Where the Action Was

Hawaii's boom of the 1980s reflected its strategic location in the middle of the Pacific Ocean. Growth on the islands was spurred by robust business activity on both sides of the Pacific Rim.

Capital from California, East Asia, and especially Japan financed resort construction and real estate development from the big island of Hawaii to Kauai 600 miles away. Pacific Rim prosperity brought floods of vacationers, fueling the state's important tourism industry.

The party ended two years ago when Japan and California fell into major recessions. Tourist traffic from Asia and North America declined. Construction activity sagged.

As a result, total employment in Hawaii fell 1.6% in the year ended in July, according to the San Francisco Federal Reserve Bank. The unemployment rate, though still low by mainland standards, edged up to nearly 5%.

Local economists say the Hawaiian economy is currently flat. Some forecasters predict modest growth in 1994; others look for a small decline. "We're not going to have any great surge until after 1996," said Bancorp Hawaii chief economist David L. Ramseur.

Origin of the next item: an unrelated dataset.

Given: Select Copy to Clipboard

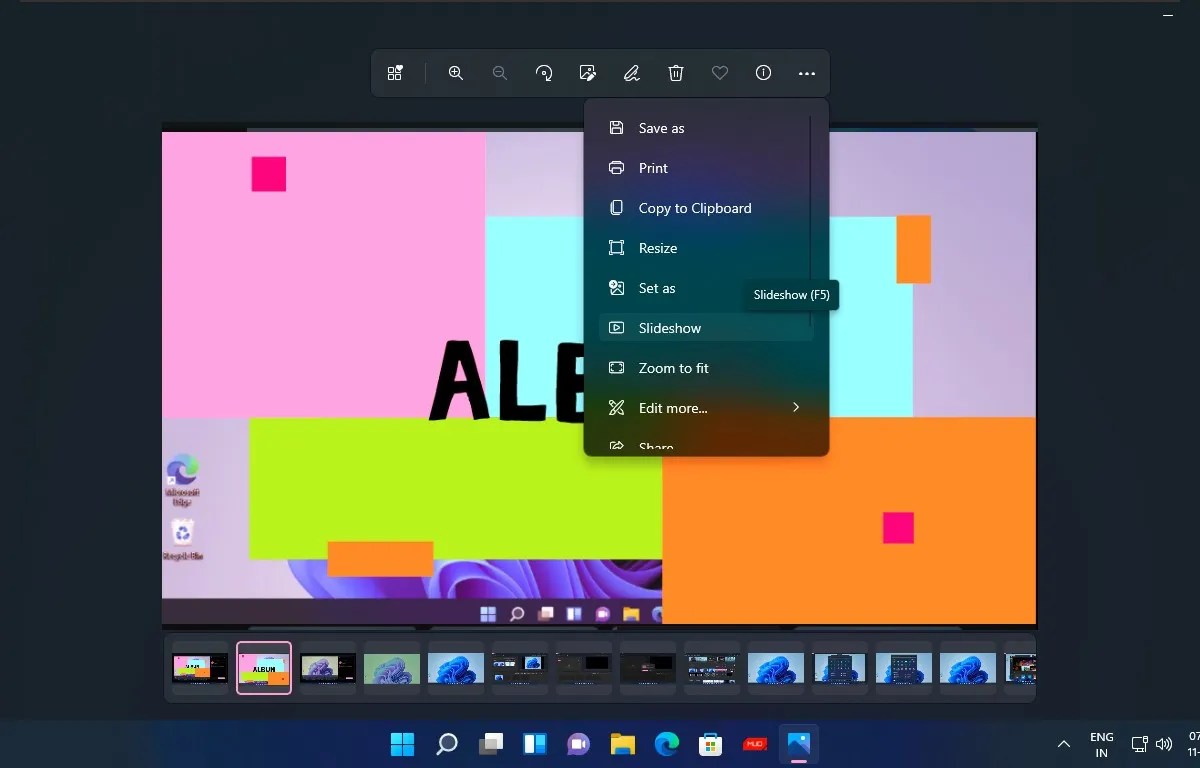Looking at the screenshot, I should tap(695, 208).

Despite the downturn, Hawaiian banks have remained highly profitable. Throughout the last three years, returns on assets for the state's commercial banks have hovered in a narrow and healthy range of 1.16% to 1.19%, according to the Texas-based consultancy W.C. Ferguson & Co.

Assets Decline

But assets of Hawaiian banks fell 1.2% during the first half of this year, the first drop after years of spirited growth.

Credit quality has gone from sublime to merely good. As recently as 1990, nonperforming assets represented just 0.57% of total loans and foreclosed property held by Hawaiian banks. That ratio nearly quadrupled to 2.14% by the end of 1992.

Loan problems have stabilized so far this year. The nonperforming-assets-to-loans ratio dipped back to 1.89% at the end of June.

"The loans that Hawaiian banks made were safe loans," said Clifford K. Higa, a former state banking commissioner. "That is what has allowed them to weather the storm."

At Bancorp Hawaii, the state's largest bank company with $12.5 billion of assets, annual earnings grew at double-digit levels from 1990 through 1992. In the first nine months of this year, net income grew just 2.7%.

Similarly, second-ranking First Hawaiian, with $6.4 billion of assets, has seen its profit growth rate shrink from more than 24% in 1990 to 1.2% in the first half of 1993.

Both banks have seen bad loans soar from a negligible base. Problem credits are mainly commercial loans.

Bancorp Hawaii's problem assets more than doubled in the year ended last June. But nonperforming assets still represented just 1.49% of total loans and foreclosed property at the end of the second quarter.

For its part, First Hawaiian's nonperformers reached 1.48% of loans and foreclosed property at the end of June.

|Squeaky Clean'

During the mid-1980s, First Hawaiian had virtually no bad loans on its books. "Our bank was so squeaky clean you wouldn't have believed it," said First Hawaiian's Mr. Hoag.

At that time, the only criticism regulators made was that the bank's loan portfolio was too geographically concentrated, Mr. Hoag recalled. So First Hawaiian began buying participations in mainland loans. Today, about two-thirds of the bank's bad loans are made up of credits from outside Hawaii.

Officials of the two banks admit that their loan problems could have been much worse if major Japanese banks hadn't taken over financing of major projects.

The islands are crowded with speculative resort and real estate developments that have gone belly up. But in almost all cases it is the Japanese and other outsiders who have been left holding the bag.

Local banks couldn't handle the loan amounts, nor could they match the low interest rates charged by Japanese banks. But there was something else: The aggressive underwriting of the Japanese, who focused on asset values rather than projected cash flow projections, didn't sit well with their more conservative Hawaiian colleagues.

Mr. McClain summed up the Hawaiians' cautious stance: "These banks view themselves as responsible for the state's development. They are not excessive risk takers."